When Patients Become Family

Cardiology Magazine Image

Developing lifelong relationships with families is one of the joys of a career in pediatric cardiology – especially when it comes to patients with complex congenital heart disease who require a lifetime of interventions and follow-up. For the pediatric cardiology fellow in training, many of these relationships begin in the hospital – either with a neonatal diagnosis of congenital heart disease, during a long admission or by caring for patients who are admitted frequently. During the course of their training, fellows spend a significant amount of time on the cardiac wards and in the cardiothoracic intensive care unit, where they see children – and their families – at some of the most difficult times of their lives. Fellows are there when the post-op patient arrives to the ICU. They are there when the patient arrests and is emergently cannulated for rescue ECMO. They are there when the patient recovers and is well enough to be discharged home. Through it all, fellows are there.

It is during these times that the fellow begins to develop relationships with the patient and – when the patient is sedated or too young to communicate – the family. It is during these times that the fellow bonds with the siblings – learning their favorite colors, TV shows and pastimes. It is during these times that the fellow is not only a physician, but having lived most of the patient's hospital course with the family, a friend. This begs the question: how does this newfound connection affect one's professional relationship and obligations?

In medicine, it is generally accepted that physicians should avoid participating in the care of their ailing relatives. This is thought to apply to immediate family members, with extension to close friends where appropriate. But what of patients who become like relatives? Is there a code of conduct a physician is expected to follow in these situations?
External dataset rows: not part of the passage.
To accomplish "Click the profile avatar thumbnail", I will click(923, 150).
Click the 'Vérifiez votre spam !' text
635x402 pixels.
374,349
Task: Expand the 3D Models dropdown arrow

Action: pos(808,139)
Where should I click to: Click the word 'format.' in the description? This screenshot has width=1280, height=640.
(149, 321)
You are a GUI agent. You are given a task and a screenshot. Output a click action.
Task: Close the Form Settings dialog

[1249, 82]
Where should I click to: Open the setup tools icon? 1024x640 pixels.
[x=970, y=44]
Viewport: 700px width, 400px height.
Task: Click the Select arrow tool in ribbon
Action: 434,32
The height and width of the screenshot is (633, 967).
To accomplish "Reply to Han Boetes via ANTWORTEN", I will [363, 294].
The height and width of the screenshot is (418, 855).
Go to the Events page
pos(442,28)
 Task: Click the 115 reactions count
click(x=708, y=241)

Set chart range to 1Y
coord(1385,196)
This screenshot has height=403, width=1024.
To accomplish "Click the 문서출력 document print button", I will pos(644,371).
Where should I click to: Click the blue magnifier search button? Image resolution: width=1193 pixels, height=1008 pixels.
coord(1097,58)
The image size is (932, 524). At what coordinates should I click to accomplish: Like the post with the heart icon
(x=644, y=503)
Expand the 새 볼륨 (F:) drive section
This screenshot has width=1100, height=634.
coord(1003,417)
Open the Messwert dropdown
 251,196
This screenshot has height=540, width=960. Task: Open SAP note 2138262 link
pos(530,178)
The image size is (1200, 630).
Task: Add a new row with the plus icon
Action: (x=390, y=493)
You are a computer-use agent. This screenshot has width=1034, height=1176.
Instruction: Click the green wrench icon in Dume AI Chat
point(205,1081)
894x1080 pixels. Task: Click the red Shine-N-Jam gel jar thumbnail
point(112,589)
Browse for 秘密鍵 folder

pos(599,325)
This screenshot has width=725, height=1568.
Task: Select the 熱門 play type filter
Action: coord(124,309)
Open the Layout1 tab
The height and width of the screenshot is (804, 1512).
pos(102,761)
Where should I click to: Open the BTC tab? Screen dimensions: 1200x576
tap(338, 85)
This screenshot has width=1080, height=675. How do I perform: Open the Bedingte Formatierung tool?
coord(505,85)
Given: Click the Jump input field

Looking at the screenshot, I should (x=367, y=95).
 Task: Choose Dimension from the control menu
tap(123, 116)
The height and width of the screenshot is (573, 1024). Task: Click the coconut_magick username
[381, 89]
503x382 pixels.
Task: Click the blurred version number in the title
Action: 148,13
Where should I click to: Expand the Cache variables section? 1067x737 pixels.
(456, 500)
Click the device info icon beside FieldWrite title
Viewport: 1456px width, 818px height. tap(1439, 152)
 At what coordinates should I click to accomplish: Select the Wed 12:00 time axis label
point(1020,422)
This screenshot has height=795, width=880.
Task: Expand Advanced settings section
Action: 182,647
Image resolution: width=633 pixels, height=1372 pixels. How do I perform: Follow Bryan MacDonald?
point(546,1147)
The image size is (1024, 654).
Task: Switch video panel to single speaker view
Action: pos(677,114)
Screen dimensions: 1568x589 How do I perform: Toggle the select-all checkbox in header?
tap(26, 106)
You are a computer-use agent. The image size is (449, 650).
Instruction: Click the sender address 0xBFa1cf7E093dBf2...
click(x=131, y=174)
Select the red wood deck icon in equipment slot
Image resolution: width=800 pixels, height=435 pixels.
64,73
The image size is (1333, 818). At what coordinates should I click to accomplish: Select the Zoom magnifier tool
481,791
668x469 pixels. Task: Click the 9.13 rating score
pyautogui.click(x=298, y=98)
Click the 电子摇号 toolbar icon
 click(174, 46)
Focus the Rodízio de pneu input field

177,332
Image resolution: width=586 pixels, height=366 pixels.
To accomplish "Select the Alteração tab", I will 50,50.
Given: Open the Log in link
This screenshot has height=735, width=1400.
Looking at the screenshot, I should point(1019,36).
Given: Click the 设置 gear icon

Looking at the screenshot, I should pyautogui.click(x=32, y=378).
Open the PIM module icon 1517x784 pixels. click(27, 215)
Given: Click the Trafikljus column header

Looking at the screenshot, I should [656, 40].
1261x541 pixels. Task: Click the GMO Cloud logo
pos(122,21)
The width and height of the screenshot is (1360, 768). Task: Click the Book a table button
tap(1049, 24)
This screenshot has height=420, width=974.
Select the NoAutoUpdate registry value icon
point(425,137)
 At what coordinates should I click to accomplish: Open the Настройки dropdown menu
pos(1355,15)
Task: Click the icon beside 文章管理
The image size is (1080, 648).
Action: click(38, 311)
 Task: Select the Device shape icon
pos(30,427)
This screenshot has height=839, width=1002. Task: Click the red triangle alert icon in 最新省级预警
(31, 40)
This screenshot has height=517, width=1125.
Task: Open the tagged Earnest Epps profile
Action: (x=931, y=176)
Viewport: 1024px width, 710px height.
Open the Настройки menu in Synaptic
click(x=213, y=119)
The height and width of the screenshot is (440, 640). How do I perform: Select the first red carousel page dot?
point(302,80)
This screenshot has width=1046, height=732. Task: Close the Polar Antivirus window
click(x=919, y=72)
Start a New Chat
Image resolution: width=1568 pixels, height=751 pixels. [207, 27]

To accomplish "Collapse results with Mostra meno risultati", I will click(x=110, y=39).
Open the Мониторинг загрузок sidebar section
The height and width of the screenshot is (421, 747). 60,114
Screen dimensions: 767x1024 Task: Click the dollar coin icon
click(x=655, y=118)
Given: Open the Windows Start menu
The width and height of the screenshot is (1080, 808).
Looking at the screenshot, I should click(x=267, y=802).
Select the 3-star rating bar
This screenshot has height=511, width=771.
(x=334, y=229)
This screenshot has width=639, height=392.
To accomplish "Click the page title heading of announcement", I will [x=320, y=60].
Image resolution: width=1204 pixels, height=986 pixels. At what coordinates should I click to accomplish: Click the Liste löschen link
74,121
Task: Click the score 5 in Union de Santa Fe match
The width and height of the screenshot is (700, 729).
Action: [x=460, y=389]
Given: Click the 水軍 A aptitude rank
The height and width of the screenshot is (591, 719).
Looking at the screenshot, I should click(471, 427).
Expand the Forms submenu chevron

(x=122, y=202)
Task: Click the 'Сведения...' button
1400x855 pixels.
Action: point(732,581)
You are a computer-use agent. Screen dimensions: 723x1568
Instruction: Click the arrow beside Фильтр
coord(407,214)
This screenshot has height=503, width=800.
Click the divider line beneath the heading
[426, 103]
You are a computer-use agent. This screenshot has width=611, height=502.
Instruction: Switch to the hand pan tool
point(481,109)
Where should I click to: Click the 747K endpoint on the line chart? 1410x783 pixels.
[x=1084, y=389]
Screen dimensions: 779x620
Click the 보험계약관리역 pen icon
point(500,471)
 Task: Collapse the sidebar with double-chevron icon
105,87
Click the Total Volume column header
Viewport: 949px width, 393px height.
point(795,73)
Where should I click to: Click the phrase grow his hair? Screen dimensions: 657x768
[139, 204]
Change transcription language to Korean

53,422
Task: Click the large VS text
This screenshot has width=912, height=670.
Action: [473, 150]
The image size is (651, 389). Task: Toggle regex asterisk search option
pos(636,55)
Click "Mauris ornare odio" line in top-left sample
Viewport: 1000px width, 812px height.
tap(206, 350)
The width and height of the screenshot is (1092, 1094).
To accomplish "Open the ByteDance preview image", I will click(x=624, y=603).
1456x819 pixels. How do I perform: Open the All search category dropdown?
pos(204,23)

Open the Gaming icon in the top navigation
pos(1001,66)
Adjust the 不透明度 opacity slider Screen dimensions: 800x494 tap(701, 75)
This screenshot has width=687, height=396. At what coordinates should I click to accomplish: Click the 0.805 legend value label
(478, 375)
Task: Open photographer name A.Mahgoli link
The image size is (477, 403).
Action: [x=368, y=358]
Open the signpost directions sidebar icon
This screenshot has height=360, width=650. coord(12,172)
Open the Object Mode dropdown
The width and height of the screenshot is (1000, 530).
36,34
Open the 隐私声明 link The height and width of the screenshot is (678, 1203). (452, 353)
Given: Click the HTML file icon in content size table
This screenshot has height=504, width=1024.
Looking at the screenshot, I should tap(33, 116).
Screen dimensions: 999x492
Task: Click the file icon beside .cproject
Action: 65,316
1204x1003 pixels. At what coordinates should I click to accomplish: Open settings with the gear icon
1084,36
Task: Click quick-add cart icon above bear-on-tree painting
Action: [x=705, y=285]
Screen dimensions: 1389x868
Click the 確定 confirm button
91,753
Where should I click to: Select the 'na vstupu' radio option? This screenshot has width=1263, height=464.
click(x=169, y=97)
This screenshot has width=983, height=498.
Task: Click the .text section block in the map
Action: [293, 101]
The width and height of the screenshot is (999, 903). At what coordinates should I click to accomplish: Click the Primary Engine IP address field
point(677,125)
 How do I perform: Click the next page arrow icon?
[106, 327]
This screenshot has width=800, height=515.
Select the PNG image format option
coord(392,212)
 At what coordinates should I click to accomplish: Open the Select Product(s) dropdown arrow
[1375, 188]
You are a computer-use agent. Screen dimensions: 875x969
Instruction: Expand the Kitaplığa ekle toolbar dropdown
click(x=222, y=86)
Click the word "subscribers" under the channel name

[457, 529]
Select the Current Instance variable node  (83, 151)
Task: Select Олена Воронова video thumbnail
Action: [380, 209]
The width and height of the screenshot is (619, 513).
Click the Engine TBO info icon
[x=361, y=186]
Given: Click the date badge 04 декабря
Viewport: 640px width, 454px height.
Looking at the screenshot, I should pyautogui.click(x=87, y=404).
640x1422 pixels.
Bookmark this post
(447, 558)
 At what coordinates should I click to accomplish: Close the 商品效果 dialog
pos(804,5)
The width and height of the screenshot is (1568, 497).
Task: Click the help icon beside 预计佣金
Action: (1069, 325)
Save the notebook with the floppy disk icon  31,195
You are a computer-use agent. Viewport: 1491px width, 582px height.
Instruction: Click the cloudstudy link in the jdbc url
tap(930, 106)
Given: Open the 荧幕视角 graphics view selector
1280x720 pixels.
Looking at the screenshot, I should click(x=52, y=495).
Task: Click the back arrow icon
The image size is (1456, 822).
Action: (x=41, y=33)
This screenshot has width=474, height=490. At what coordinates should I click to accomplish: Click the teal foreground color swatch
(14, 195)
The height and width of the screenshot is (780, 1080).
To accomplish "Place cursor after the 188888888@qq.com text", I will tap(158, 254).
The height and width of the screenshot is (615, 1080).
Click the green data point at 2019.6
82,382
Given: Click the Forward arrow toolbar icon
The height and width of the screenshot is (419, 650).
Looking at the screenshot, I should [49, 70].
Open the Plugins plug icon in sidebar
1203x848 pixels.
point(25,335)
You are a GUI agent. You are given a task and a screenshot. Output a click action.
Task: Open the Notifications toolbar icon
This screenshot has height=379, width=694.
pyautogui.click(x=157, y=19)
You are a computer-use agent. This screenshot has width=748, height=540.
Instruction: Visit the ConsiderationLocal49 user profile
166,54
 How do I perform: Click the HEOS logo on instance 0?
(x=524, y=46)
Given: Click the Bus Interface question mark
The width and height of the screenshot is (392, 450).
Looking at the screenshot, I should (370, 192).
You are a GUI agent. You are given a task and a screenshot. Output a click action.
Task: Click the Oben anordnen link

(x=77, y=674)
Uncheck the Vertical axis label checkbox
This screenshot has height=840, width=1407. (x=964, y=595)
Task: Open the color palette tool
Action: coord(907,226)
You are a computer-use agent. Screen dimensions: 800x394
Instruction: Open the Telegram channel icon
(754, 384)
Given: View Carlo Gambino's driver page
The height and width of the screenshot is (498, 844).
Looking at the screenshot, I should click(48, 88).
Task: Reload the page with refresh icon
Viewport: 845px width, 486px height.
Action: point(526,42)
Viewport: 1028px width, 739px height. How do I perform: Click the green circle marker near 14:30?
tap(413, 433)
According to the tenets of medical ethics, there is a conflict of interest when physicians attempt to "doctor" their relatives, as the ability of the former to remain objective is compromised. It is argued that the physician's personal feelings may influence his or her professional assessment and clinical decision-making; as such, physician-family member doctoring is discouraged. When close relationships form between physician and patient, the role of these emotions cannot be ignored. Furthermore, given the field in which we work, this situation is far more likely to arise and pose a problem than physician-family member doctoring. As a specialty, should we be paying more attention to these matters?

It has been suggested that caring for family-member patients may result in increased diagnostic testing and costs. This is likely related to a desire to find answers and optimize treatment options with aggressive monitoring for adverse effects. Do we as physicians do the same for patients with whom we have developed close relationships? Are our ordering habits influenced by relationships with our patients? These are difficult questions to answer.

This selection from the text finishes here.